Comme le code du travail, le projet de loi 19-12 n’interdit en effet (article 6) le travail de maison que pour les enfants de moins de 15 ans, ceux entre 15 et 18 ans doivent avoir «une autorisation écrite et légalisée de leurs tuteurs». De même, ils devraient subir «une fois tous les six mois, un examen médical aux frais de l’employeur», et leur sont interdits les travaux ménagers «susceptibles de présenter un danger sur leur santé, leur sécurité…».
D’autres avis s’appuient sur celui émis par le CNDH et les conventions internationales en la matière. Ils rétorquent que le travail de ménage a ses particularités, il se fait entre quatre murs, c’est un phénomène social qui concerne une catégorie vulnérable de la population et génère des relations particulières d’exploitation. Il faut donc l’interdire formellement aux moins de 18 ans. Une façon, déjà, de se prémunir contre le fléau du travail des «petites bonnes». L’approche qu’on devrait par conséquent apporter au sujet, selon cette logique, transcende le strict aspect juridique et fait appel à d’autres spécialistes comme le sociologue, l’anthropologue et le psychologue. C’est pourquoi certains proposent même des sanctions très sévères, qui peuvent être la prison pour quiconque emploiera une fille mineure comme «bonne», car «sa place est à l’école».

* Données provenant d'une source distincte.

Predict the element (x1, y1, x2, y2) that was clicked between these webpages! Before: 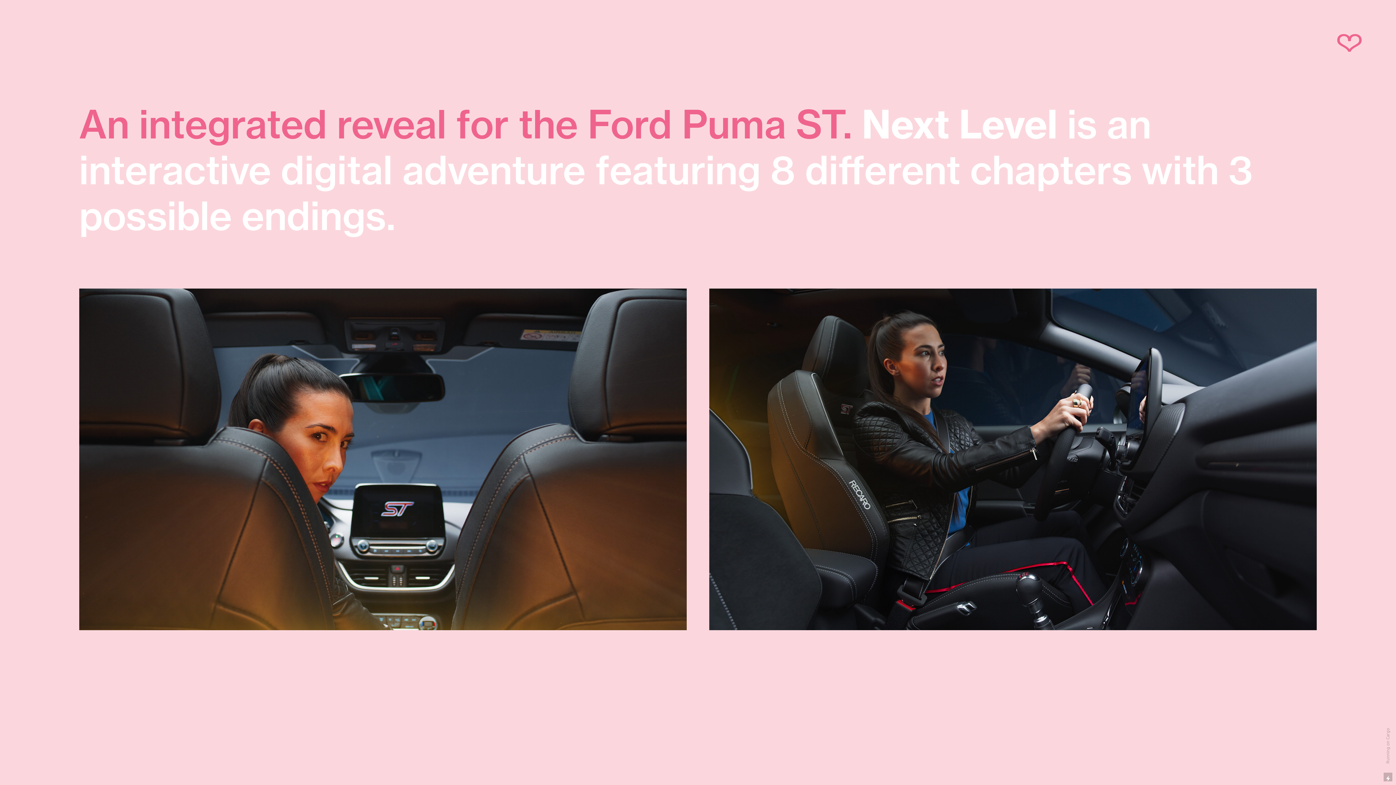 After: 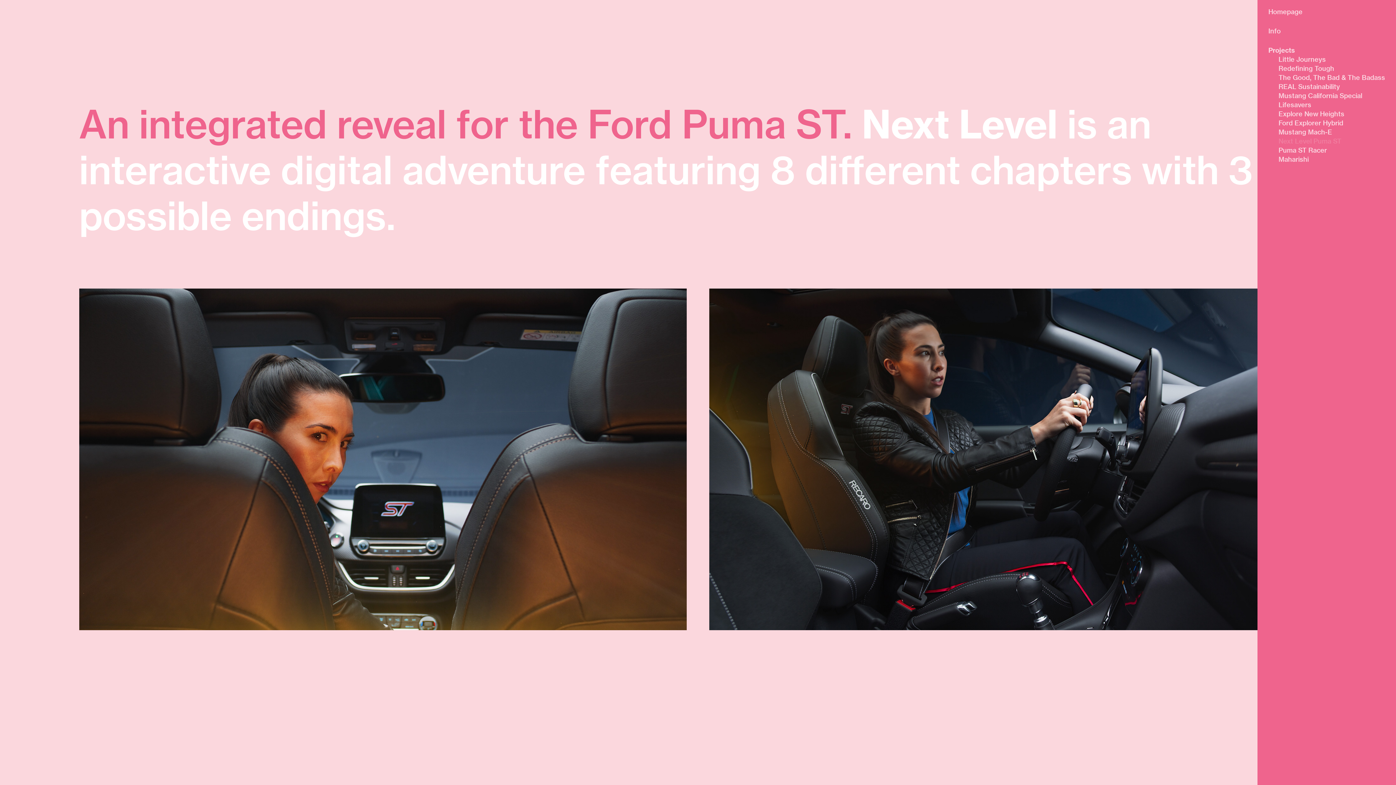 Action: bbox: (1336, 33, 1362, 52)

Contacté par La Vie éco pour s’exprimer sur cette question d’âge et sur les autres divergences qui opposent les conseillers, le ministre de l’emploi, M. Seddiki, s’est contenté d’indiquer que l’affaire est désormais entre les mains de la commission mixte constituée pour régler les points de discorde et la confidentialité du travail de cette commission lui impose un droit de réserve. Sur le plan théorique, le projet 19-12 ne pose pas problème, estime M. Ansari, puisque le Maroc se doit de respecter les conventions internationales qu’il a ratifiées. «Le grand problème qu’il pose est celui de sa mise en pratique. La société marocaine est-elle assez mûre pour digérer une loi qui garantirait un SMIG et la déclaration à la CNSS à un employé de maison, qu’il soit jardinier, gardien, femme de ménage, chauffeur ou cuisinier?», s’interroge notre conseiller. Selon lui, ce projet poserait plus de problèmes qu’il n’en résout. Si on veut l’appliquer strictement, «les inspecteurs du travail et les tribunaux seront submergés de plaintes». Une autre opinion est partagée par plusieurs conseillers : On veut réguler ce secteur, «mais dans ce cas l’employeur de maison imposera à son employé une formation dans son domaine, cuisine, jardinage, garde des enfants…».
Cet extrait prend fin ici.